Item coordinate data:
'''

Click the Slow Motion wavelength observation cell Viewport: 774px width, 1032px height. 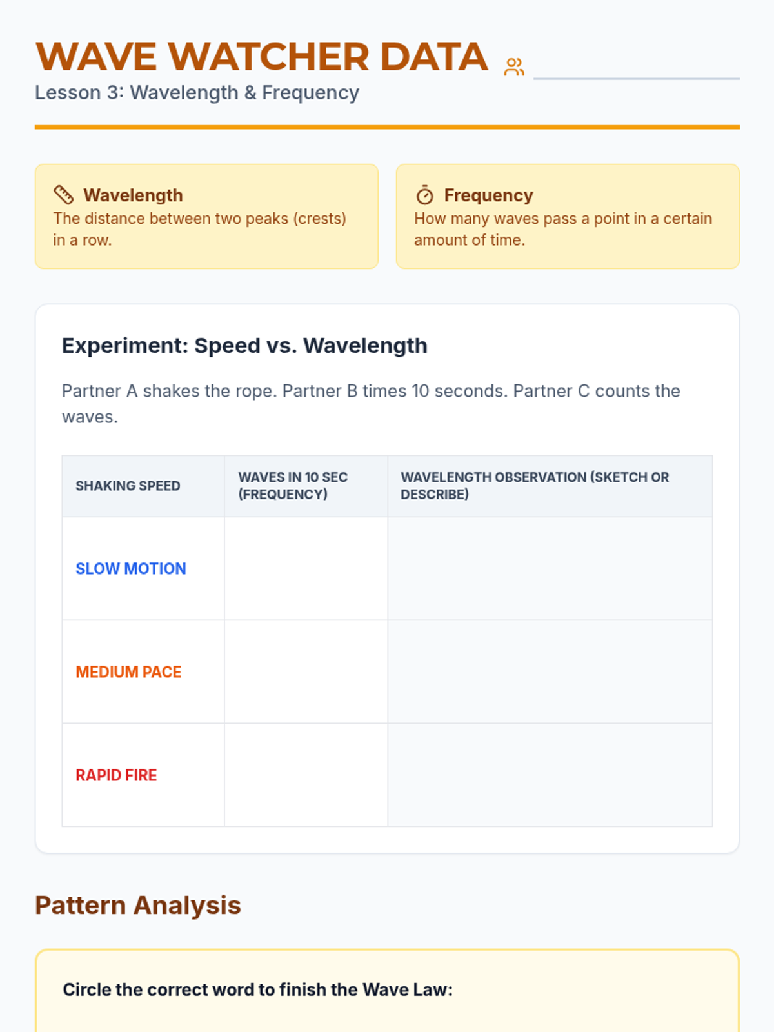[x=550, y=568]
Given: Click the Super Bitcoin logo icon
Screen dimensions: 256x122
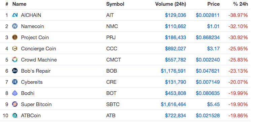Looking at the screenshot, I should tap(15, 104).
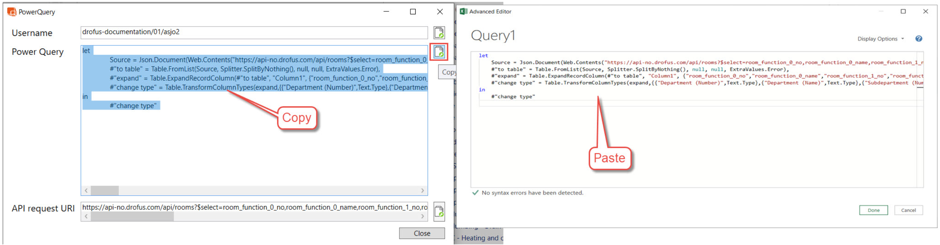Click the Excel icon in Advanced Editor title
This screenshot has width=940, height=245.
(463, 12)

'''
'''

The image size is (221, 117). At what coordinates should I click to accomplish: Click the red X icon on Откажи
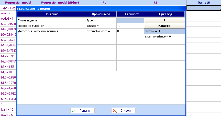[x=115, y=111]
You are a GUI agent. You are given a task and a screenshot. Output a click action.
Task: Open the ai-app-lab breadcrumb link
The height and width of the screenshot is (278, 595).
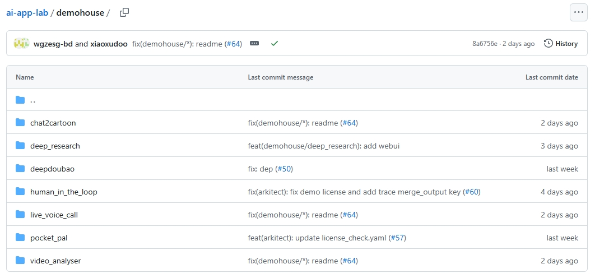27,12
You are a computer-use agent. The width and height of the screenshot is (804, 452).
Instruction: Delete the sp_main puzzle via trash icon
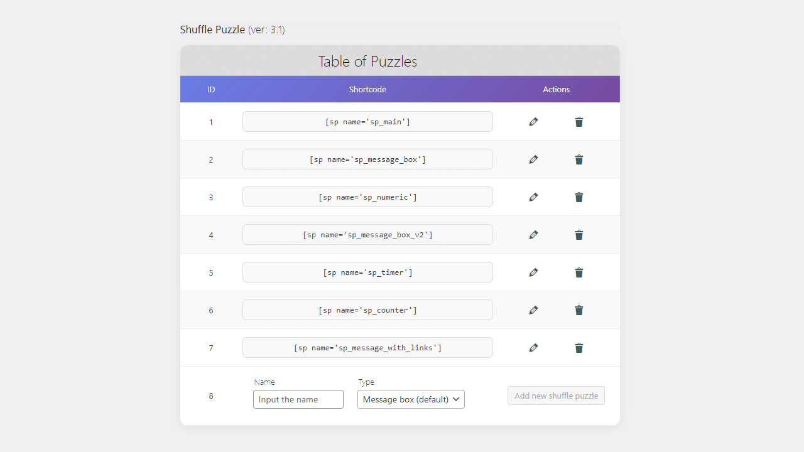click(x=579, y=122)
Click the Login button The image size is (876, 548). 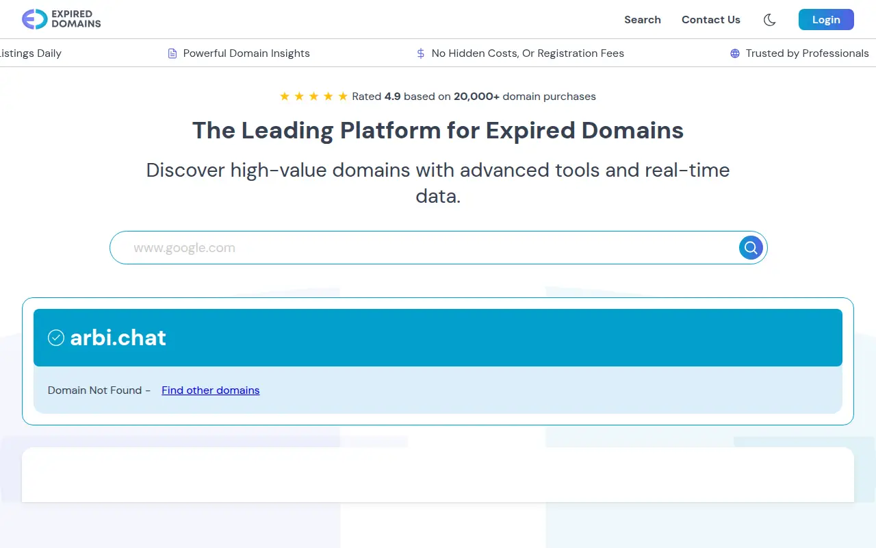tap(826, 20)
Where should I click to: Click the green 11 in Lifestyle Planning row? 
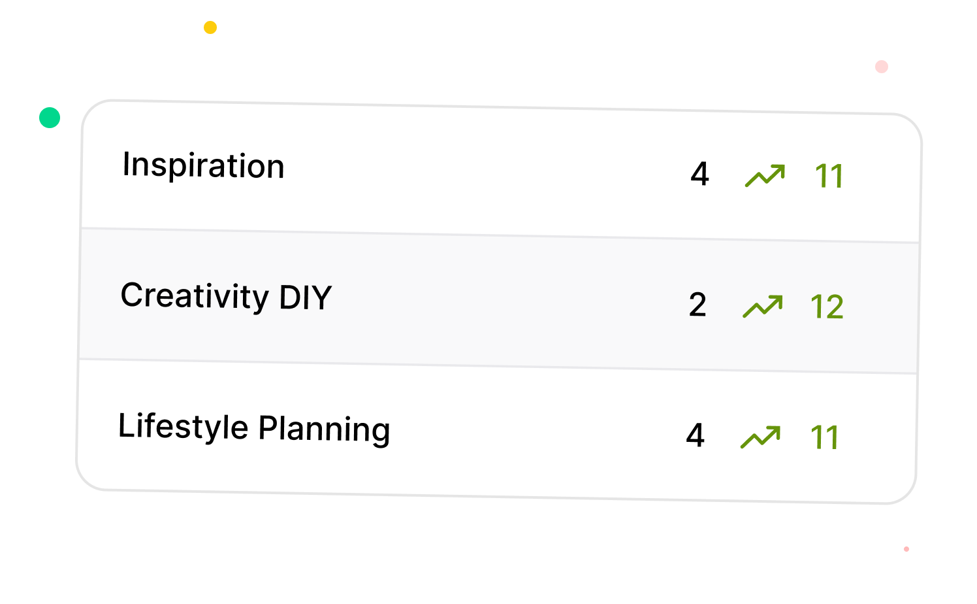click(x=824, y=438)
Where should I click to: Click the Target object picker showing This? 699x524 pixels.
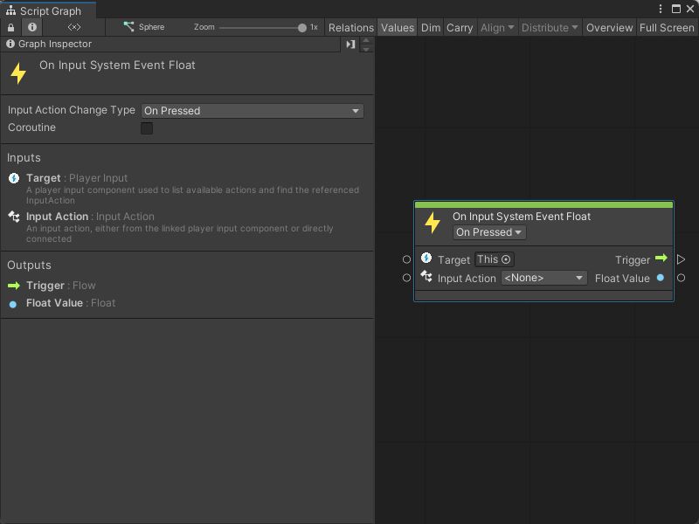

'''

_Problem to solve:_ Edit the stretch from "Where should I click to: Click the green" through "Where should I click to: Click the Target" by replacing "green" with "blue" and keeping everything else the same. Leave the pictures out of your answer.

_Response to this exercise:_
Where should I click to: Click the blue 11 in Lifestyle Planning row? 
click(x=824, y=438)
Where should I click to: Click the Target object picker showing This? 699x524 pixels.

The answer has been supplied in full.